MachineGames do the clever thing here, rather than set up any extra story, they use this expansion to experiment. In short The Old Blood is an attempt to emulate the previous Wolfenstein games, by harkening back to older retro shooters.

So there’s very little plot to speak. Sure, there’s story trundling along in the background, but it has nowhere near the emphasis that the previous game’s had. Combat is back and essentially unchanged. You can dual-wield most weapons, which still remains surprisingly balanced. Whilst two weapons doubles your firepower, it also slows your movement and prevents you using any grenades, meaning there’s always a payoff to be had.

It’s hard really to knock The Old Blood since it effectively does exactly what The New Order did, and that games was great. But…that’s part of the problem. This is an expansion that manages to add very little to the overall formula. In fact, during the total runtime (between 4-8 hours depending on difficulty), there’s exactly one new gun added, and it’s a shotgun…a shotgun that’s worse than the one you already have and can dual-wield.

It doesn’t help that the opening chapters of the expansion are easily its weakest. A long, awkward stealth section starts the game, and it’s hard to enjoy it when one wrong move is likely to have you torn to pieces by one of the hulking super-soldiers strapped with mini-guns. The original had plenty of stealth sections, and they worked incredibly well for the most part. Here though, many of them seem rather simple in design, hiding the commanders at the other end of the map and having a tedious job of shuffling around to try and get to them unnoticed.

At about the halfway mark things do begin to pick up. The set-pieces begin to get more interesting; there’s one great moment along two cable cars that’s easily a highlight, as you duck in and out of cover, trading fire with Nazis coming up the other side of the line. It’s a great moment, and a huge adrenaline rush following the quieter moments that punctuate the game’s earlier chapters.

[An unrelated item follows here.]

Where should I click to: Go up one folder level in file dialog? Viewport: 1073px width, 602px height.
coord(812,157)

But, even these moments come with a caveat. One of the new enemies is an elite soldier wielding a shotgun, and they only seem to die by pounding them with shotgun rounds. It doesn’t help that they’re immune to stealth, which typically forces players into direct conflict even if they’re ridiculously outnumbered.  

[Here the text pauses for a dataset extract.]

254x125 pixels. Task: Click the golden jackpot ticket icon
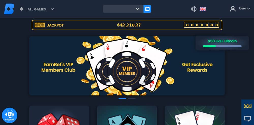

Of course, the big experiment this time around is with the introduction of actual Nazi zombies. Yes, The Old Blood stays true to the original games and, during the game’s climax, Nazis are brought back to life as the undead, turning the whole experience into a pulpy retro zombie shooter. It’s clear that MachineGames were using the expansion to test these weirder elements. After all, they were notably absent from the original game, and for the most part the zombies work, without overstaying their welcome. If anything they’re welcome simply because they’re something different. For an expansion pack, The Old Blood doesn't do a whole lot of…well…expanding.

The problems from the main game persist too. For a game that revels in Nazi weird-science, with dog-mechs the size of a car running around, the weapons seem incredibly tame by comparison. There’s assault rifles, shotguns and pistols but there’s the grating sense that the game could have gotten a lot more creative and taken a leaf out of Insomniac’s book. The Resistance series was rather flawed but at least its weapons were original.

But the most disappointing thing is that The Old Blood lacks heart. The New Order wrapped its guns and gore in a surprisingly enjoyable sci-fi story, with a cast of likable characters. The Old Blood has the same lead character but does nothing with him, and the end result of the game is a quick cutscene followed by the credits. It might seem odd to criticise the plot in a game like this, but when the gameplay offers nothing new you hope the story picks up some of the slack. The end result is a rather hollow expansion, devoid of real experimentation and lacking any major new ideas.

This review might seem overly critical, and perhaps it is. Yet, that’s only because the original game was so good. If you’ve not checked out The New Order yet, do so, it’s well worth your time. Then, you can consider checking out this expansion.